Extended Data Fig. 5: Identification of DINOR in C. auris.
From: LncRNA DINOR is a virulence factor and global regulator of stress responses in Candida auris
a, qPCR analysis of 004840 and 004841 expression in WT and T004840:LEU2 cells. Overnight cultures of WT and T004840:LEU2 strains were collected for RNA isolation. The expression levels were normalized against GAPDH, and that of the WT sample was set as 1. Error bars represent s.d. from the mean of three independent experiments. b, Effect of 004840 and 004841 on the filamentous phenotype of T004840:LEU2 cells. (Right top) Description of genotypes of 004840:LEU2, 004841:LEU2, and 004840:SAT1 004841:LEU2 cells. Arrows indicate the primers used for genotyping. Bottom panel, Cellular and colony morphologies of 004840:LEU2, 004841:LEU2, and 004840:SAT1 004841:LEU2 cells. WT and T004840:LEU2 cells were included as controls. Scale bar, 10 μm. Right panel, Gel electrophoresis results of PCR-based genotyping of the indicated strains. WT cells were included as a control. The experiment was independently repeated three times with similar results. c, qPCR analysis of four non-overlapping regions downstream of 004840. qPCR templates derived from total RNA of WT cells with or without reverse transcription.
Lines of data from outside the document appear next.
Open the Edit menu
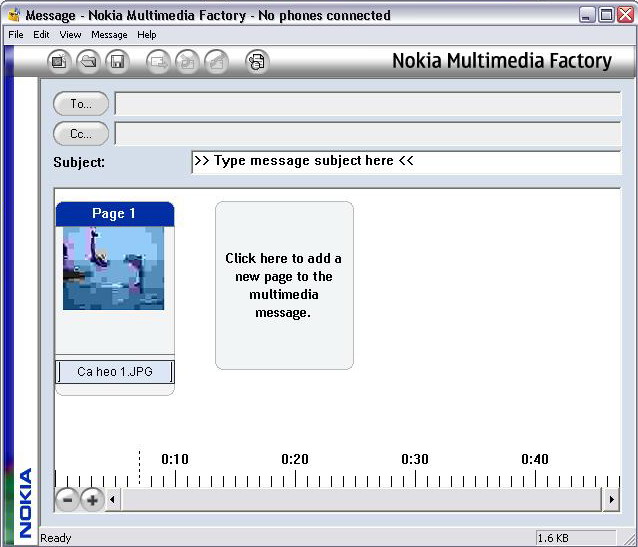point(41,34)
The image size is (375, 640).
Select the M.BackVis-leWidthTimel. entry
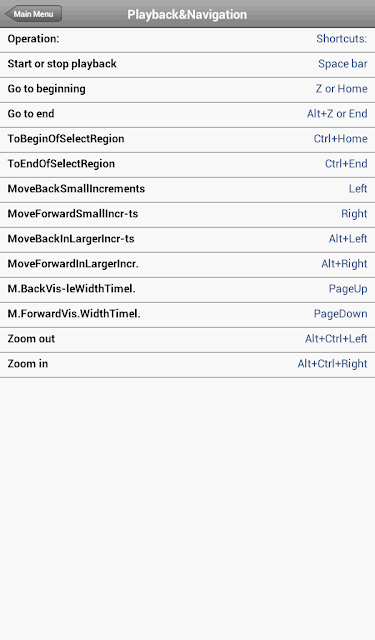pyautogui.click(x=187, y=290)
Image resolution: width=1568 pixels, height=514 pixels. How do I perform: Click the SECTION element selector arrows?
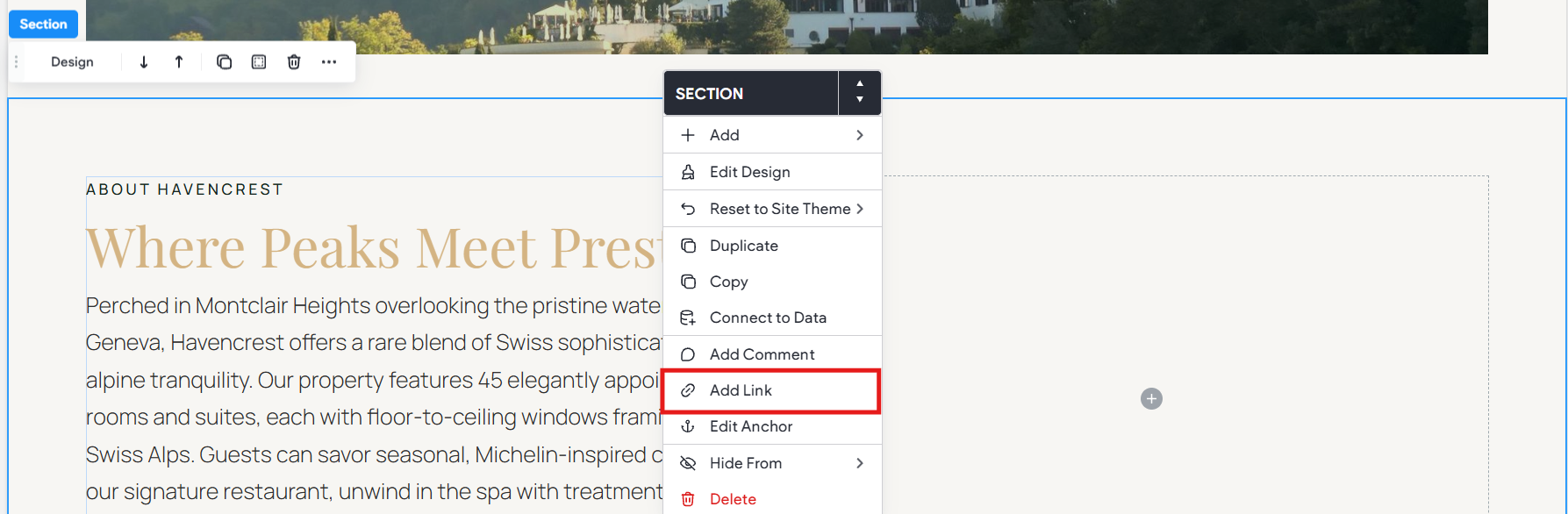(860, 93)
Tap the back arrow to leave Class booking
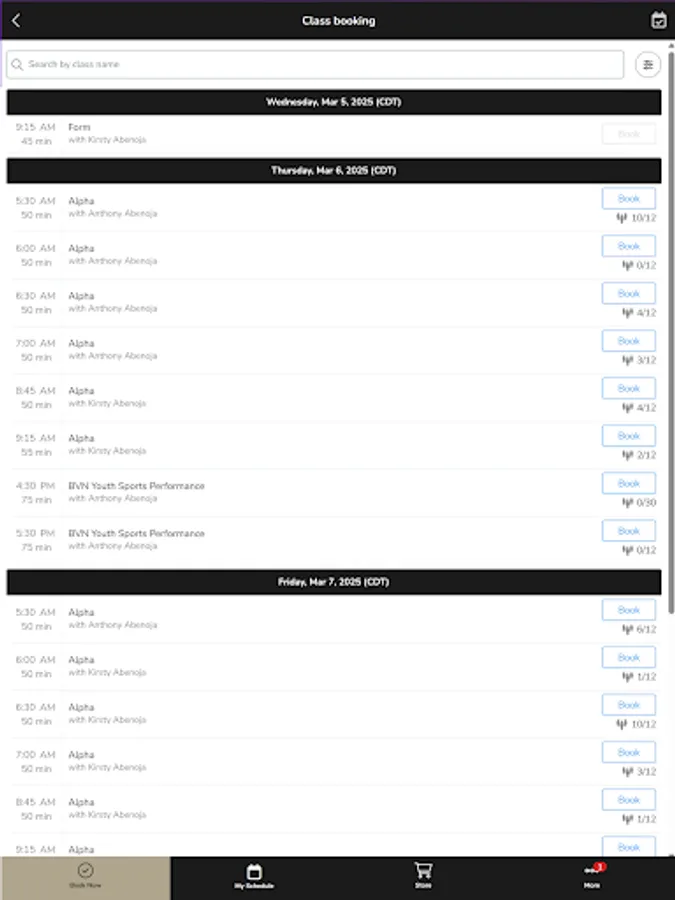Screen dimensions: 675x900 point(16,20)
ACT1 and GAPDH were included as controls. d, Detection of the potential transcript downstream of 004840 by primer-walking PCR. Top, Schematic description of primers (arrows) used for primer-walking PCR. Bottom, PCR templates were prepared from the total RNA of WT cells with or without the reverse transcription step. Genomic DNA was included as a control. The experiment was independently repeated three times with similar results.